Today, we are adding a new pattern on this list:

Ephemeral compute clusters through framework-specific extensions, described below.

See the first part of this announcement, Compute Anything with Metaflow, for an overview of these patterns at a high-level. This article introduces each new extension in more detail.

Stay tuned for more detailed tutorials and deep dives into each framework in future posts!

Trying the new extensions at home

To run the code examples in this post, make sure you have a Metaflow deployment that is configured to use AWS Batch, which you can deploy by using these instructions.

Specifically, this release doesn't include support for Kubernetes yet. If you are interested in using these frameworks on Kubernetes, contact us to get started.

Each extension is released as a separate package, which you have to pip install separately from Metaflow itself. However, once installed, Metaflow will package the extension automatically for remote execution, so you don't need to include the extension in the @pypi or @conda decorators.

Note that as the extensions are not part of the Metaflow package itself, they are not subject to the Metaflow's strict backwards compatibility guarantee and hence their APIs may change over time. This is necessary as the frameworks behind the extensions evolve rather quickly too.

Under the hood: The `@parallel` decorator

You can skip this section if you just want to use one of the new extensions. Or read on if you are curious to understand how the extensions work under the hood.

All the new extensions follow this foundational pattern:

In contrast to the Metaflow trusted foreach pattern, a crucial difference here is that the tasks may communicate with each other whereas tasks in a foreach are independent and isolated from each other. In this case, one of the tasks is designed as a leader or a control task, coordinating work amongst worker tasks.

In other words, tasks form a tightly interconnected cluster, instead of being executed in an embarrasingly parallel fashion as with foreach. Crucially, all the tasks forming such a cluster need to execute simultaneously in parallel, to allow them to communicate with each other and the control node.

Metaflow includes a low-level decorator called @parallel which takes care of setting up a suitable cluster on the fly. Most importantly, the @parallel decorator takes care of gang-scheduling a set of compute nodes for tasks using the underlying compute layer, for instance leveraging multinode jobs in AWS Batch. Once a cluster is up and running, @parallel designates one of the nodes as the control node, informing the worker nodes of the address of the control through environment variables.

Currently, the only parameter you need to provide @parallel is the new num_parallel option in the self.next expression that determines the number of nodes in the cluster. The cluster is formed according to the @resources request in the subsequent step that executed inside the cluster.

All these operations are rather low-level and they are not exposed to the end user directly. Instead, all the extensions use the @parallel decorator under the hood to create a cluster, on top of which a framework-specific compute cluster can be instantiated.

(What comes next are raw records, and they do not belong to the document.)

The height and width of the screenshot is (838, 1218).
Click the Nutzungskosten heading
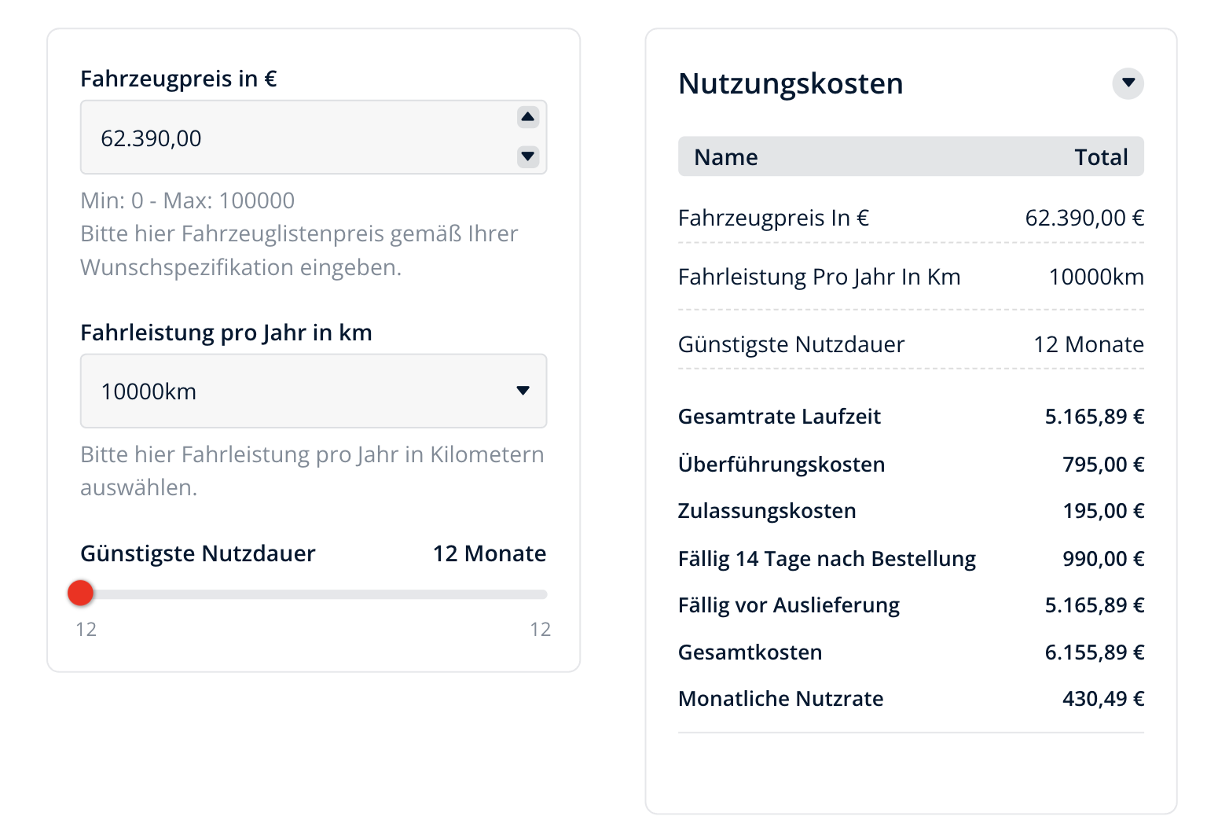tap(791, 83)
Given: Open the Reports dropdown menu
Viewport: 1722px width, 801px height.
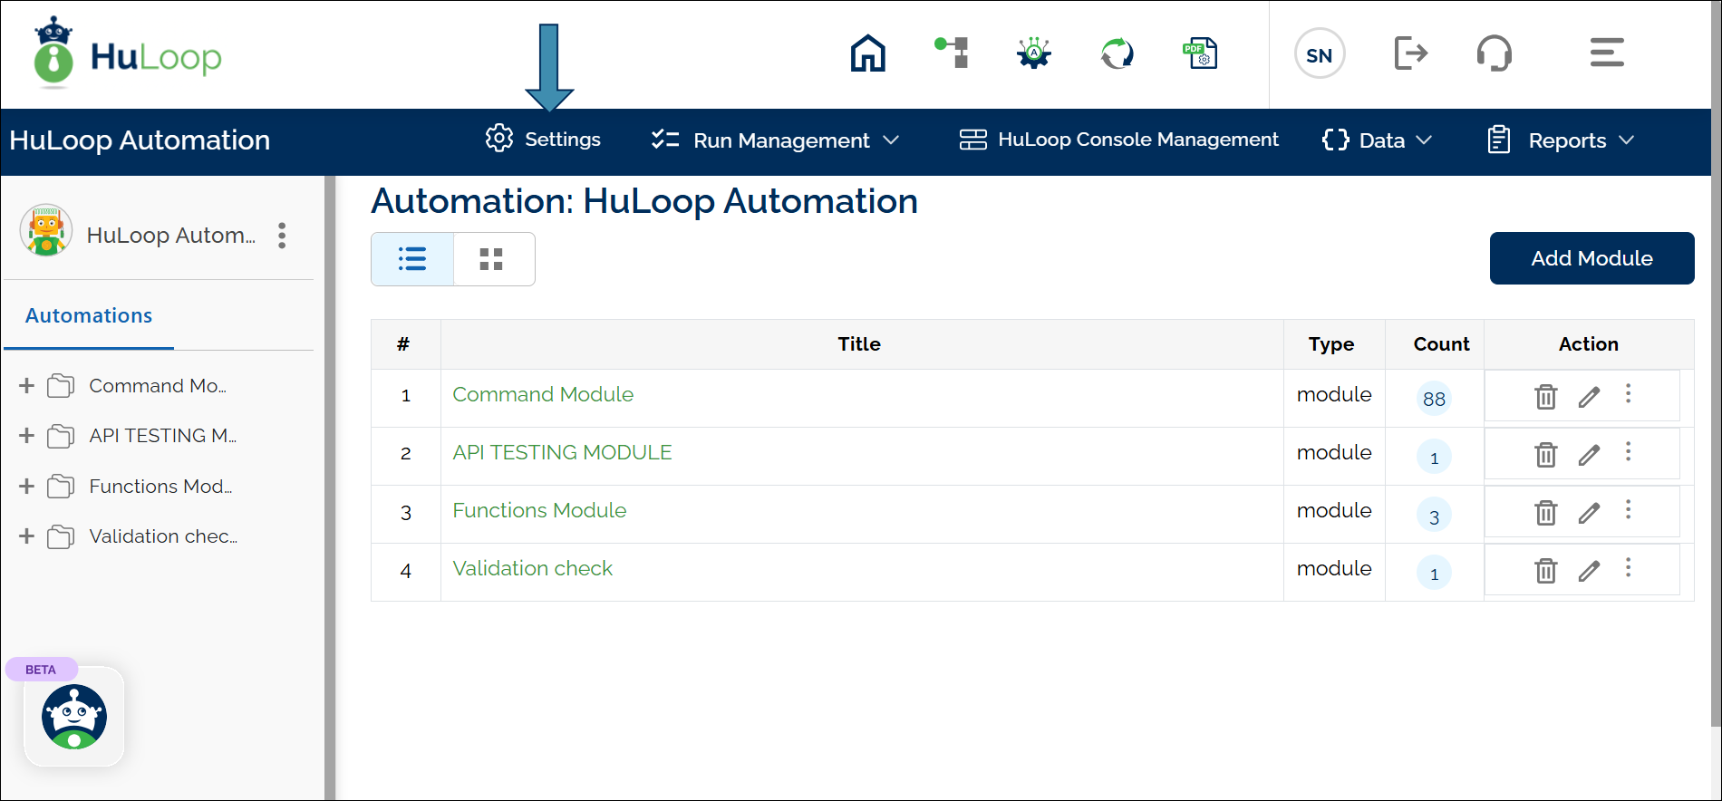Looking at the screenshot, I should pyautogui.click(x=1562, y=140).
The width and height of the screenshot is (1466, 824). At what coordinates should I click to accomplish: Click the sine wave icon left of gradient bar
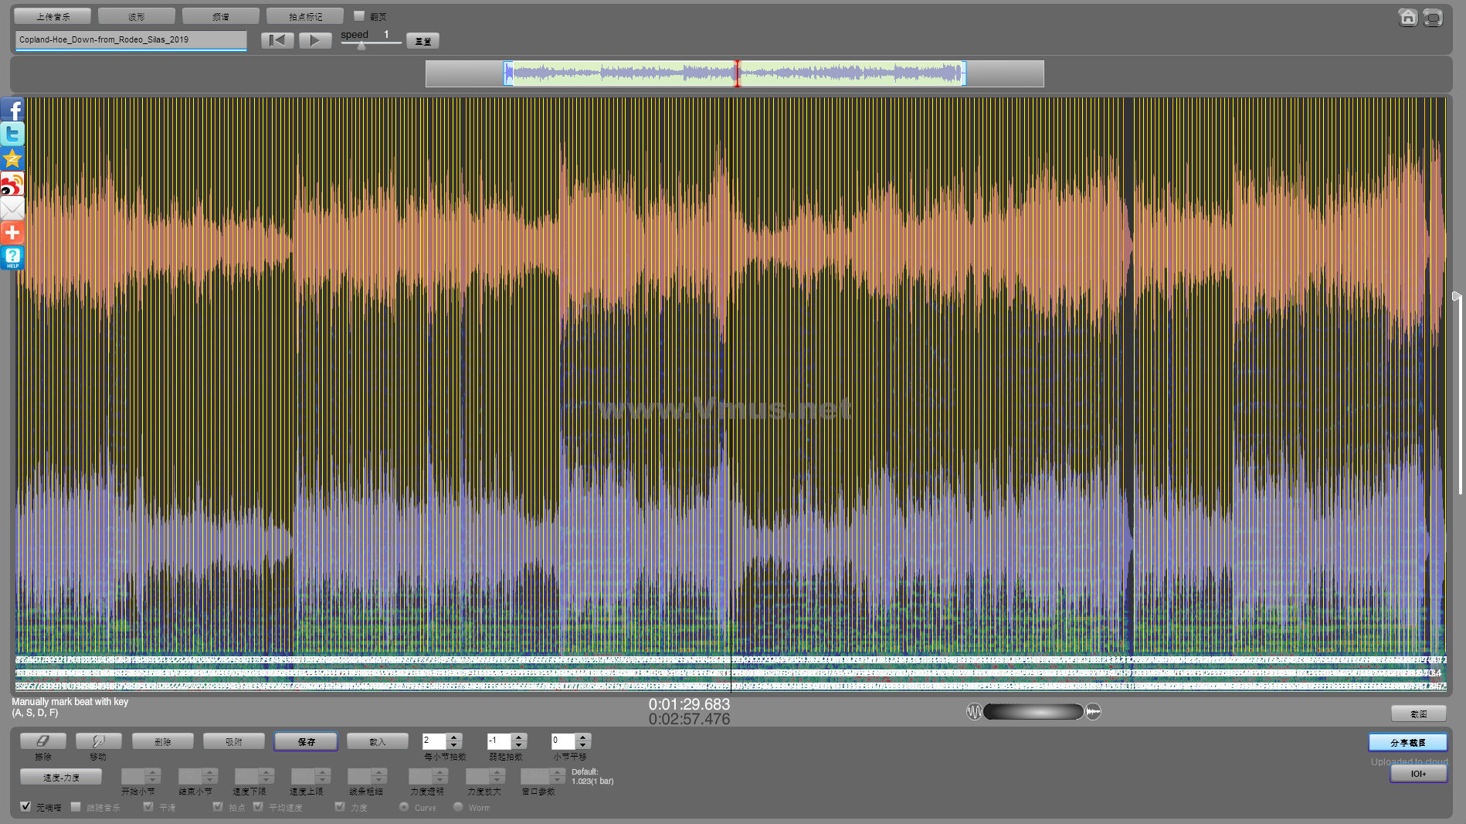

As a result, the developer can focus on using the frameworks as usual - almost all framework-specific examples you can find online should work as-is with Metaflow - while Metaflow takes care of the low level infrastructrure.

Ray

Ray is an open-source compute framework for scaling AI and Python workloads. It is a popular option for scheduling distributed training jobs in the cloud due its powerful distributed compute primitives, and the easy access Ray’s Python SDKs enable on top of these distributed compute primitives.

Besides distributed training, Ray provides higher-level interfaces like Ray Tune for hyperparameter tuning and Ray Serve for inference. This discussion focuses on training use cases.

The new @metaflow_ray decorator was contributed by Autodesk that uses Metaflow to power their ML workloads in general. With the new Ray integration, developers can embed their workloads written in Ray natively in their Metaflow workflows without having to worry about setting up Ray clusters separately. Metaflow takes cares of creating ephemeral Ray clusters on the fly.

Getting started

Run pip install metaflow-ray to get started, and find examples here, many of which have Ray code directly copy-and-pasted from Ray’s extensive documentation. Here is a basic outline of what Metaflow user code looks like when using the @metaflow_ray decorator, which does these things:

Forms a Ray cluster of two nodes dynamically at Metaflow task runtime, and
Runs the code in the Metaflow @step function on the cluster.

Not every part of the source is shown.